For the most part, this is a film adults and children can watch, although it rather quickly makes a couple of dips into preciousness, and eventually slides wholesale into downright slapstick, which is wholly unnecessary. From that point on, the movie is a bit saccharine---it would have been nice if it had a bit more consistency with its start, and less of the goo at the end. The monumental soundtrack doesn't help, but at this point, criticizing that is like criticizing the music choices in YouTube videos---does every airplane have to have a heavy metal sountrack, and every liner an electronic elegy?
Ah well. If you liked the movies I associated with this film's look, you'll probably like this one. And if you have children, it's a lot better than a lot of the stuff made for that audience.
It is kind of quirky and sometimes a little scary feeling, but not intensely so. I have 7 and 5 year old granddaughters who enjoyed it without having trouble sleeping afterwards. It has humor, spookiness, sadness, romance, symbolism, and fantasy all rolled into one. The ending will positively give you goosebumps!
Since there has been so many reviews that compare this movie to Mary Poppins, I cannot resist the temptation to add my 2 cents worth. Even as a child, I didn't care for Mary Poppins. I know that a lot of people love it and it is a classic, but in my opinion is is just TOO syrupy sweet.
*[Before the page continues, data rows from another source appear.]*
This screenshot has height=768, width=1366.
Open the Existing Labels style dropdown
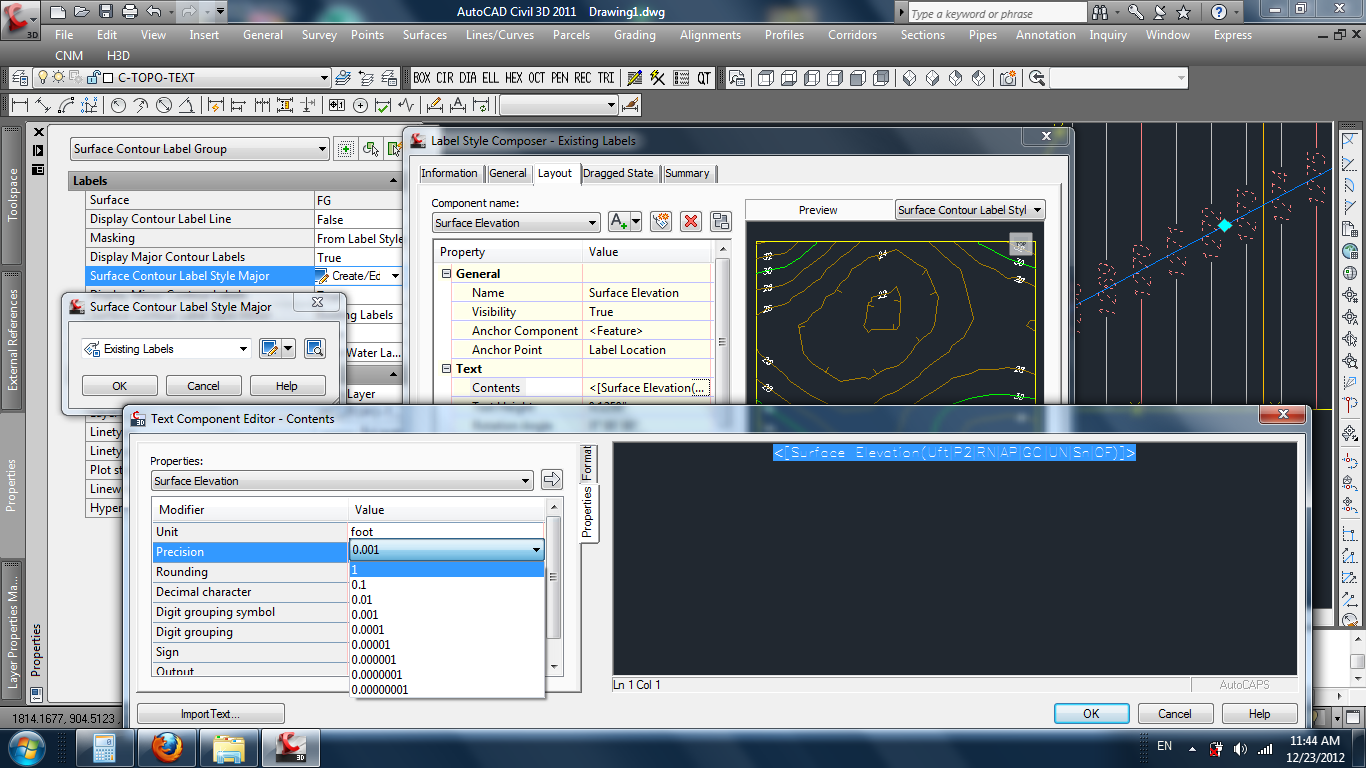(243, 349)
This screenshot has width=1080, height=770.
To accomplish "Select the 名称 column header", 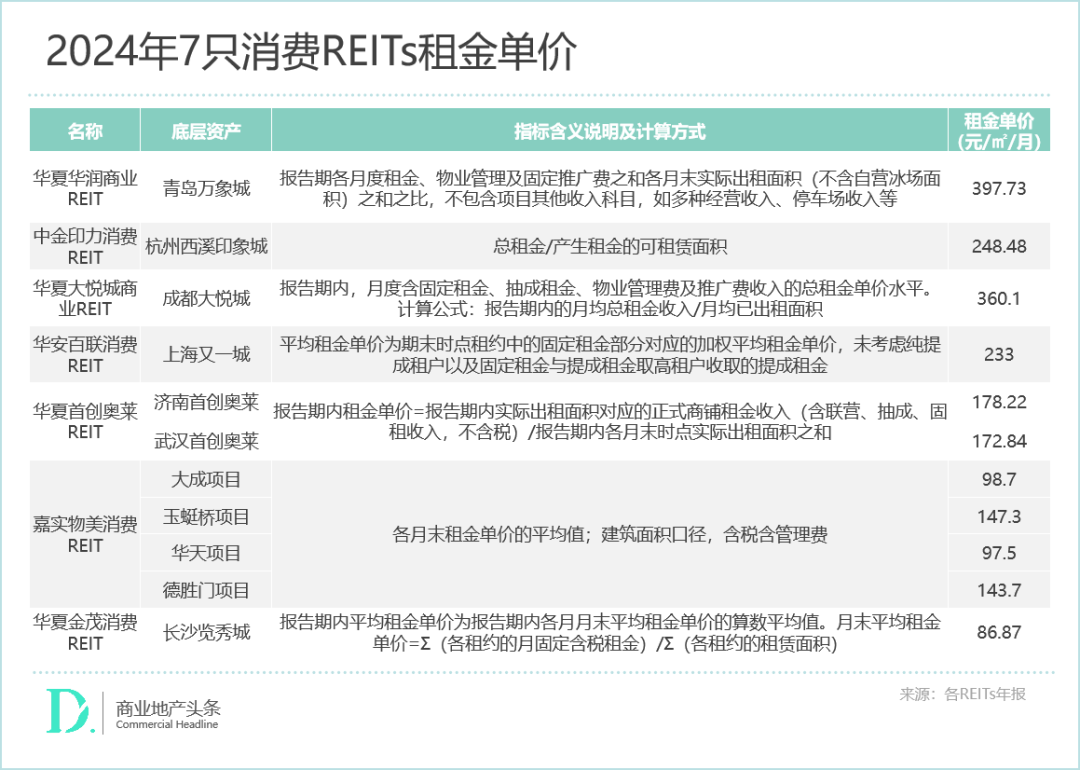I will click(85, 130).
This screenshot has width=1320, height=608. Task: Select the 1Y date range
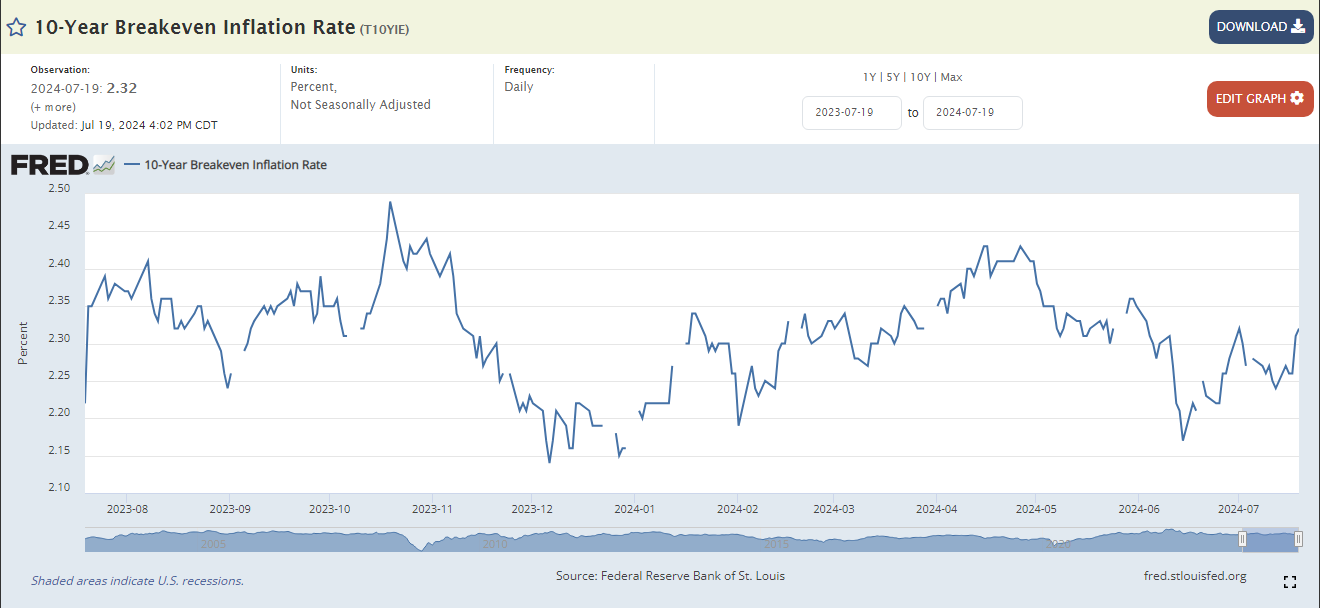(x=870, y=77)
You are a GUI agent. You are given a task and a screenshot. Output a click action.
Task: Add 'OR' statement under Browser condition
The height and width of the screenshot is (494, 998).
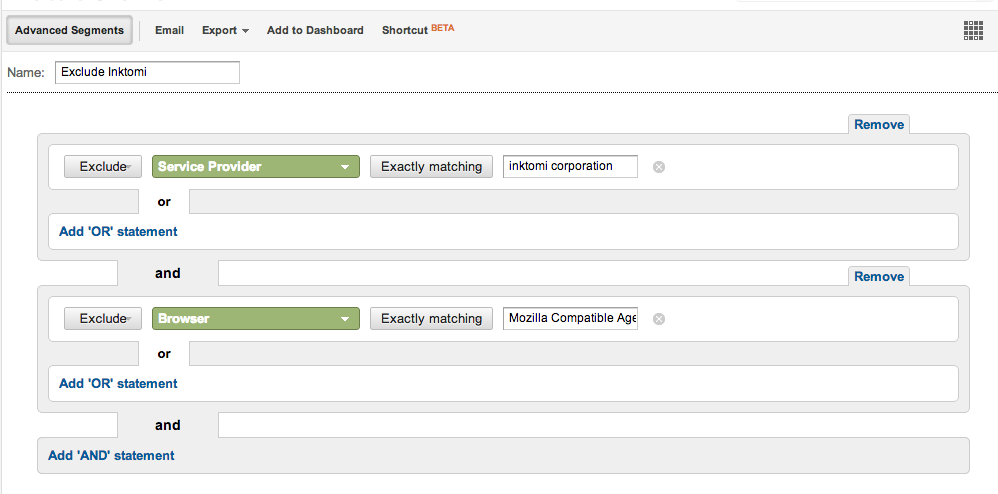[118, 384]
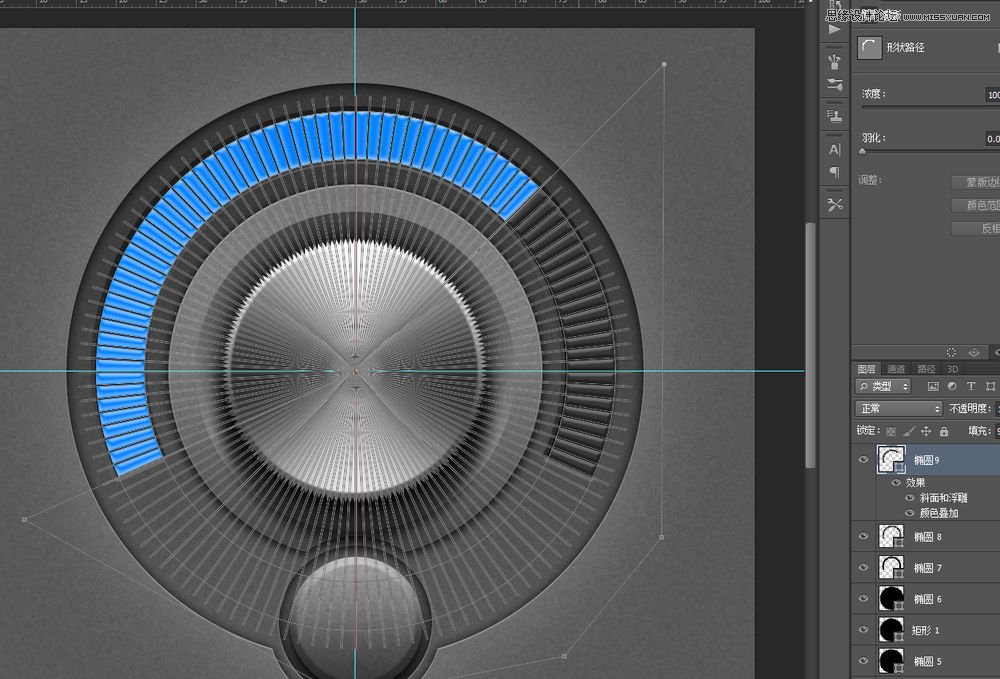Viewport: 1000px width, 679px height.
Task: Hide the 椭圆 9 layer
Action: point(864,459)
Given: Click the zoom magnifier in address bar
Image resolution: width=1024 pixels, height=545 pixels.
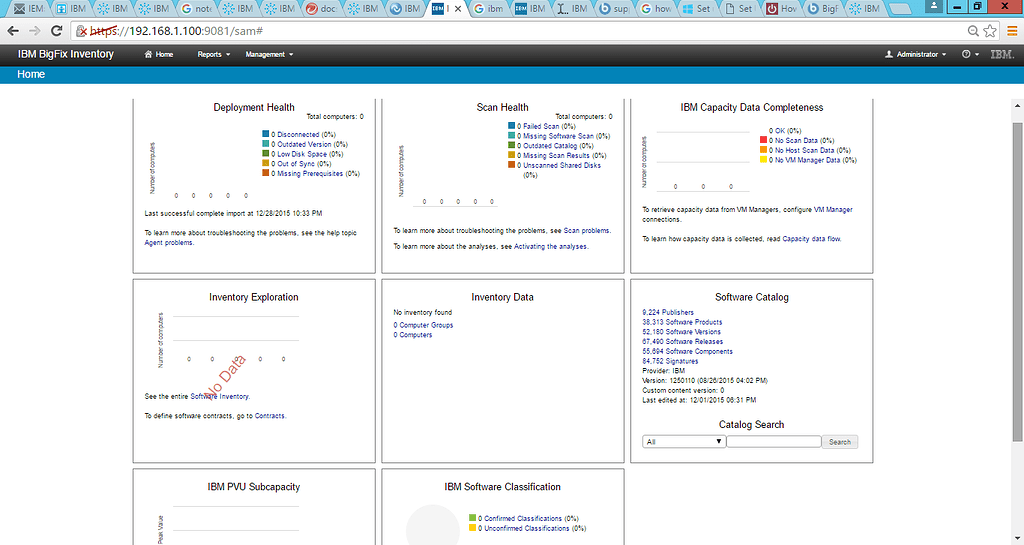Looking at the screenshot, I should (x=973, y=31).
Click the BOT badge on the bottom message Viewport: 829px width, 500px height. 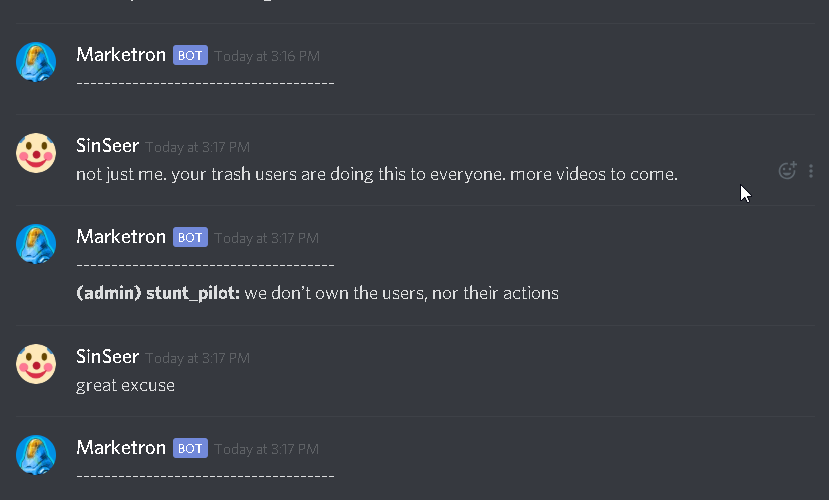(x=190, y=448)
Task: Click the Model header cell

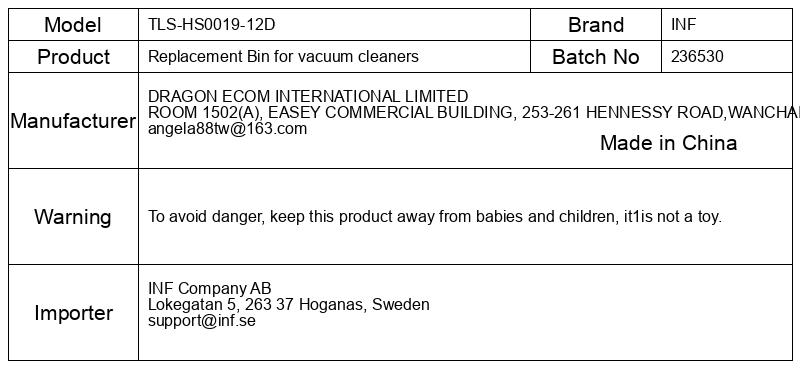Action: pos(73,24)
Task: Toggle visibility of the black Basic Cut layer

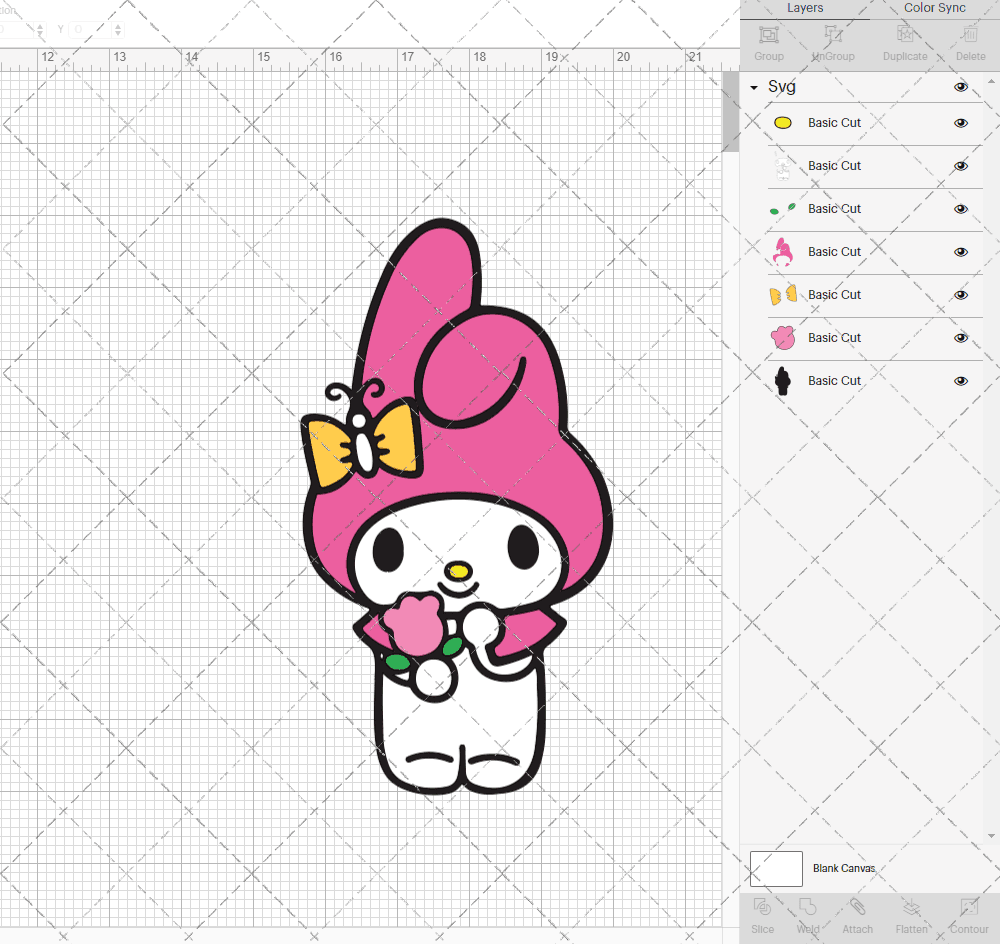Action: (x=961, y=380)
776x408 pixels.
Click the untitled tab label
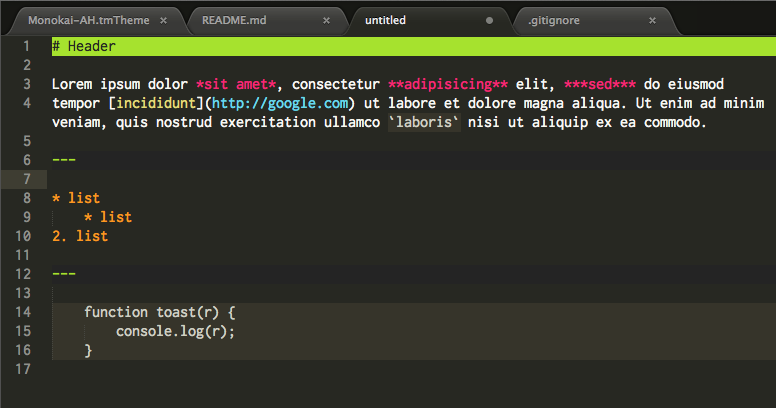pos(386,19)
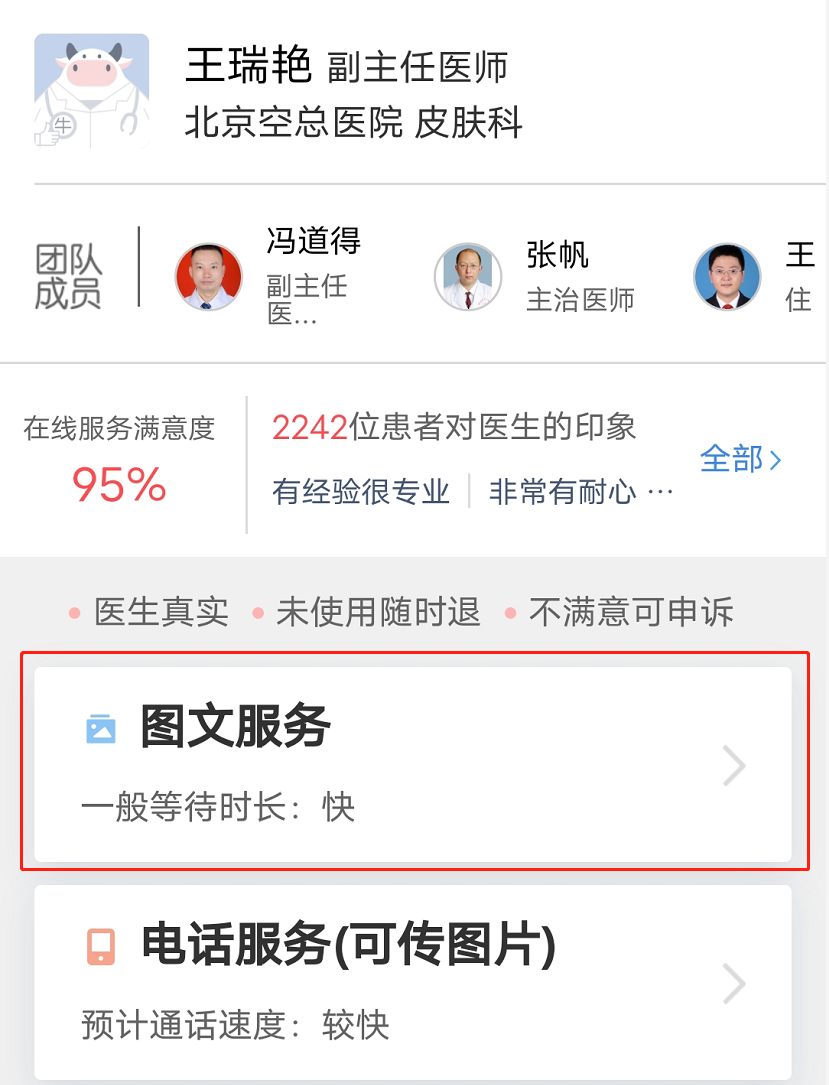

Nanny McPhee just doesn't come off as one dimensionally sugary, and is genuinely interesting to me. There are some similarities in the message, but in Mary Poppins, the children are simply perfect and misunderstood while the parents are neglectful and need to be taught a lesson. In Nanny McPhee, everyone has lessons to learn, and the children are depicted with as much to be corrected as the parent. The result is a story that is so much more interesting and has a more truthful ring than Mary Poppins.
I especially liked how Nanny McPhee's physical appearance functions much like a mirror to the people she is helping. When she arrives, she is hideous - because THEY are hideous, but as the hearts of the family expand and grow, her appearance alters to reflect that. By the end of the movie, Nanny McPhee is as beautiful as the family has become. Love It! It reminded me of the Bible verse that says, "All discipline for the moment seems not to be joyful, but sorrowful; yet to those who have been trained by it, afterwards it yields the peaceful fruit of righteousness." (Hebrews 12:11) Very insightful message in my opinion. I also thought it was interesting that not EVERYONE in this story is helped to be a "better person" - some of the characters are genuinely blind, greedy and evil. The characters remain so until the bitter end and nothing can help them. Nanny McPhee is sent only to people who have hearts that are able to change. There has been some discussion among religious people over whether "Nanny" is a devil, but I think she is an angel. Even God Himself can look ominous to people who are in a degraded state, and I have no problem with how she appears at first. It is simply an indication of the state of the people who view her, and actually quite aptly drawn.
I always thought that Emma Thompson is one of the most talented performers I know, but now I regard her as a bona fide genius, who can write as well as act. I am not a star struck woman, but this is one person I wouldn't mind meeting some day.